■ EXPLORAR O MATERIAL ■
**1.** Transcreva do trecho sobre a Aids a parte que se abre com as palavras "Registro essas perguntas" e se fecha com "epidemia da Aids.".
**2.** Liste todas as referências entre parênteses, com autor e página, que aparecem no trecho sobre a Aids.
**3.** Prossiga o trecho sobre a Aids a partir de onde ele termina.

╭─ TRECHO APRESENTADO

Registro essas perguntas não só para mostrar como o livro traz dados instigantes, como para motivar outros pesquisadores a arregaçarem as mangas. Há muito por entender nesse novo momento da epidemia da Aids.

Ao final, algumas das recomendações dos organizadores são preciosas e certamente servirão aos militantes, gestores e pesquisadores. Devemos rever o centramento na mulher como a única cuidadora da família, para que o "casal entre, de fato, na rotina do serviço" (Franch e Perrusi, p. 158). Talvez daí seja possível avançarmos no que tem sido chamado de "prevenção posithiva" (Maksud, p. 30), que considera o casal e não apenas a proteção do parceiro soronegativo, que parecer ser a principal preocupação a nortear as políticas. Como lembram vários dos autores, "a Aids é, por definição, uma doença relacional" (Franch e Perrusi, p. 56).

O serviço precisa ser itinerante e criativo, indo conhecer as pessoas e suas demandas por saúde e não apenas esperando que elas venham até as instituições. Isso se torna importante, sobretudo, quando certos corredores ou consultórios viram "o espaço da Aids", o que dá visibilidade à doença, mas também estigmatiza quem por ali frequenta.

╰─
╭─ DADOS ARMAZENADOS

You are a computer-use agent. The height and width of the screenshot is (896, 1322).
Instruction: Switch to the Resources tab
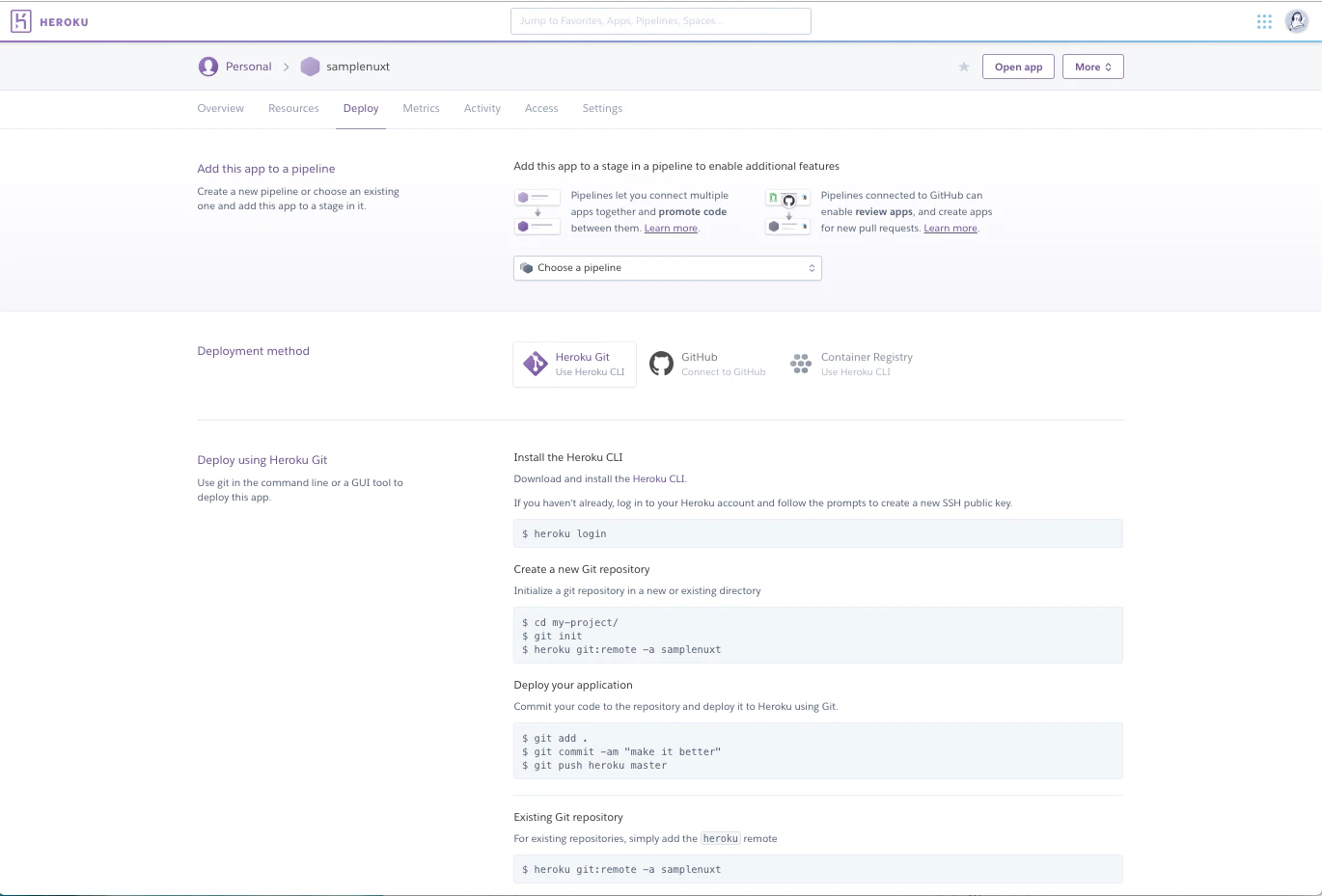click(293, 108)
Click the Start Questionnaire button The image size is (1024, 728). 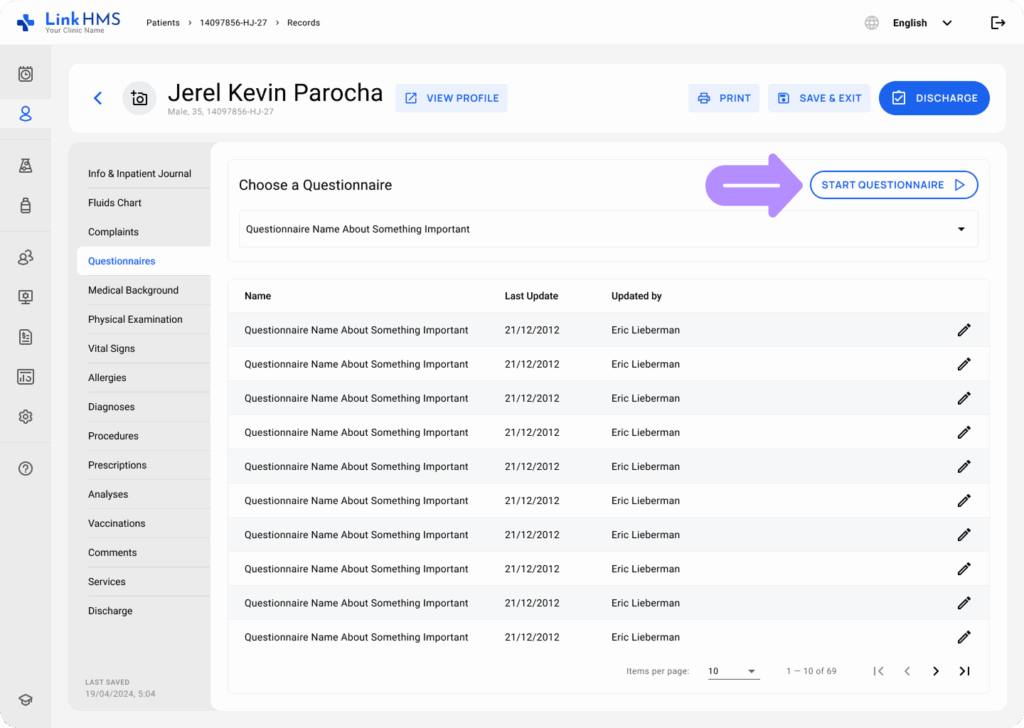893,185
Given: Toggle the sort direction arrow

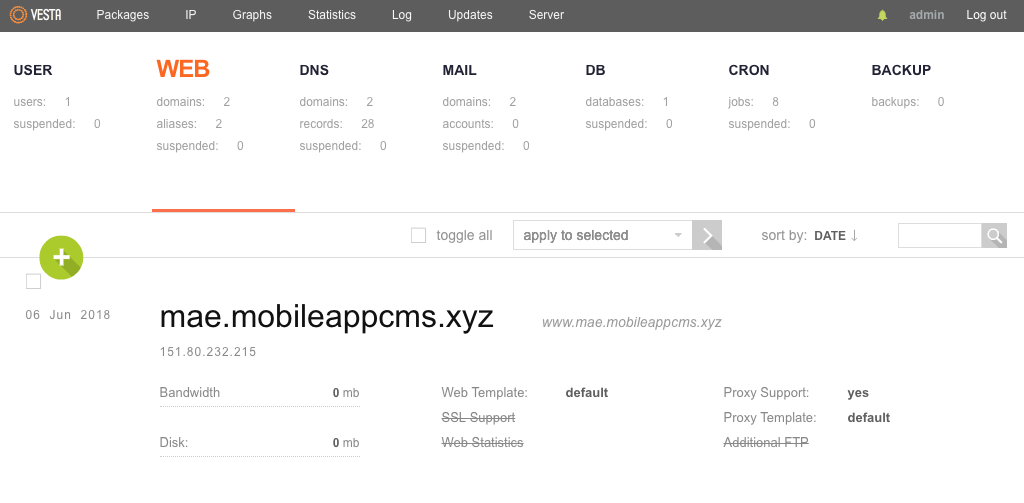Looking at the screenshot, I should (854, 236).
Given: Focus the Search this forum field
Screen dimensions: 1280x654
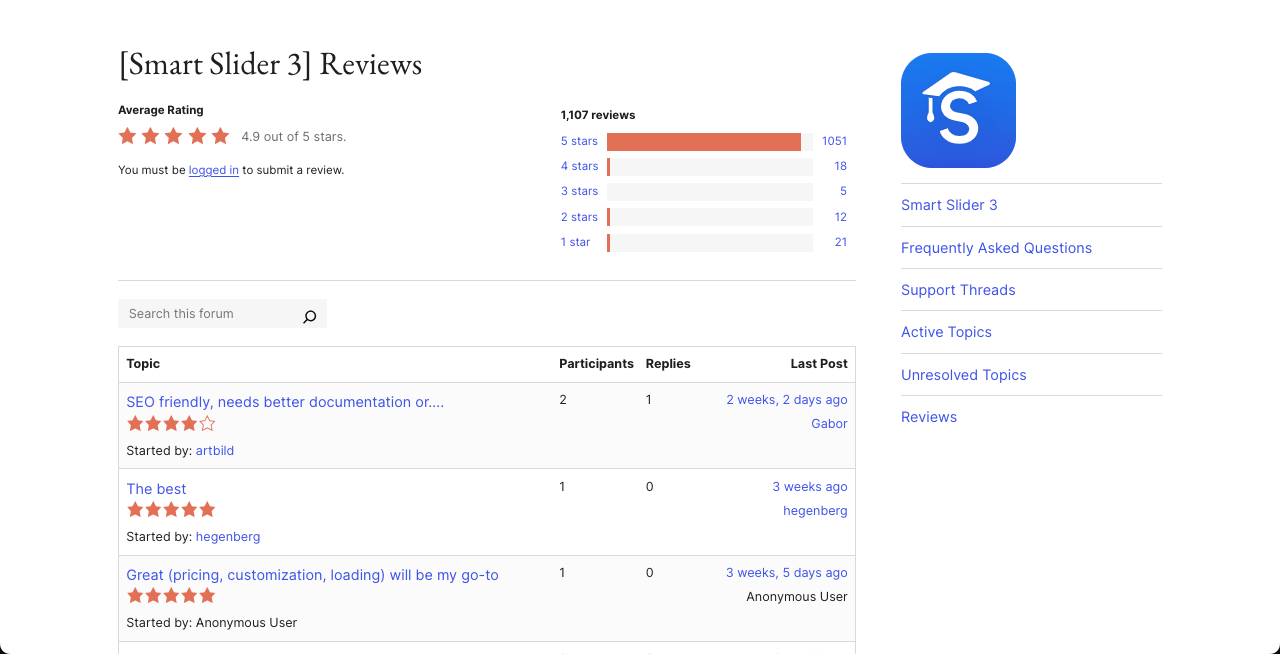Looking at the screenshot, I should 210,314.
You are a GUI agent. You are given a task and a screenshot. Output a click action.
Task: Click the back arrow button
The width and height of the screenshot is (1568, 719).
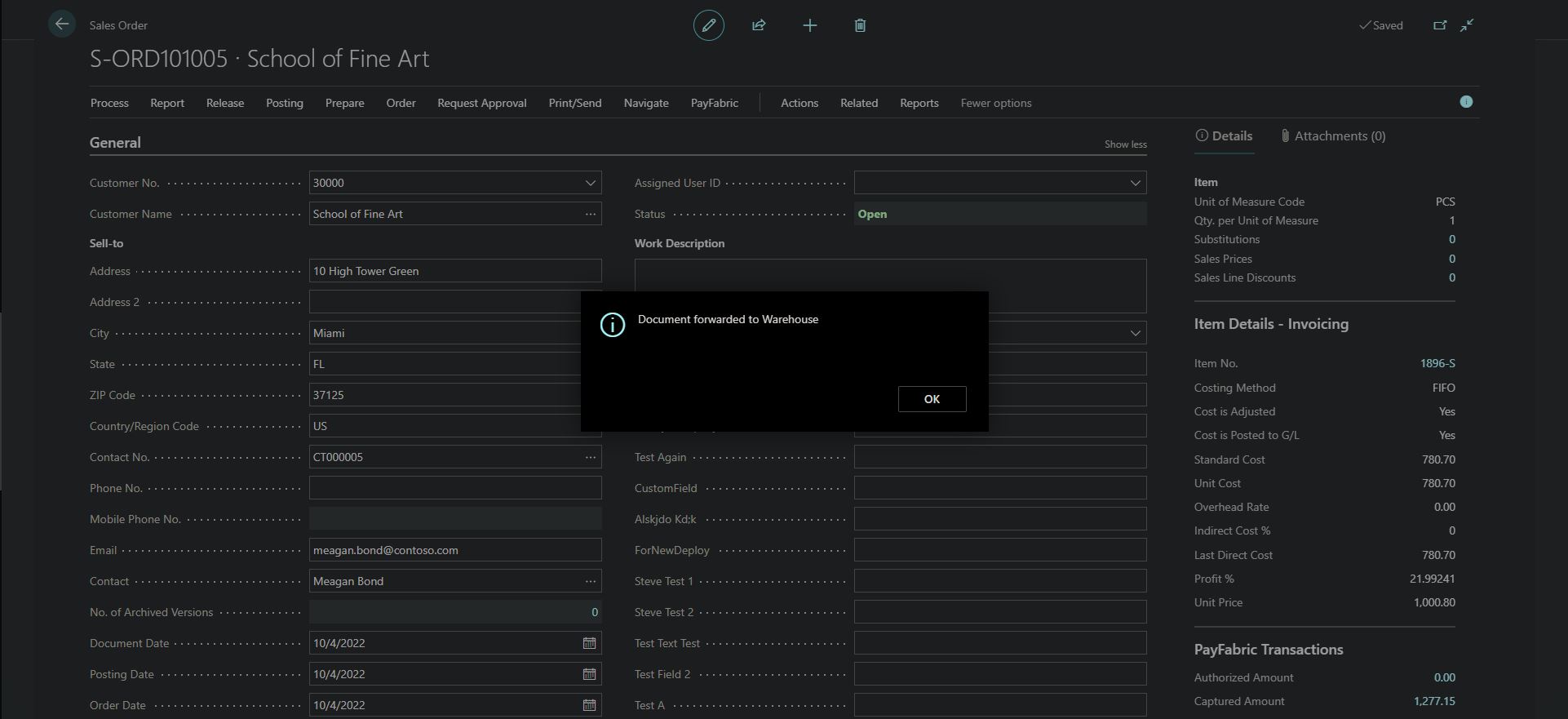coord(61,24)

╰─

■ RESPOSTAS DO EXERCÍCIO ■
**1.**
Registro essas perguntas não só para mostrar como o livro traz dados instigantes, como para motivar outros pesquisadores a arregaçarem as mangas. Há muito por entender nesse novo momento da epidemia da Aids.

**2.**
(Franch e Perrusi, p. 158)
(Maksud, p. 30)
(Franch e Perrusi, p. 56)

**3.**
"Estamos no momento de propor mudanças. Temos que ir à procura de um modelo de prevenção mais flexível e sair do paradigma rígido normativo-prescritivo, centrado somente no uso do preservativo." (Juan Raxach, médico, p. 110). O enfoque preventivista, que tem prevalecido nas campanhas do Estado, tende a ser limitado, sobretudo no cenário da sorodiferença, em que menos a camisinha e mais os sonhos reprodutivos fazem parte da relação conjugal. O livro nos inspira com uma grande quantidade de perguntas e cenários para pensar e, oxalá, investir em novas pesquisas e políticas e também formas mais respeitosas de convivência.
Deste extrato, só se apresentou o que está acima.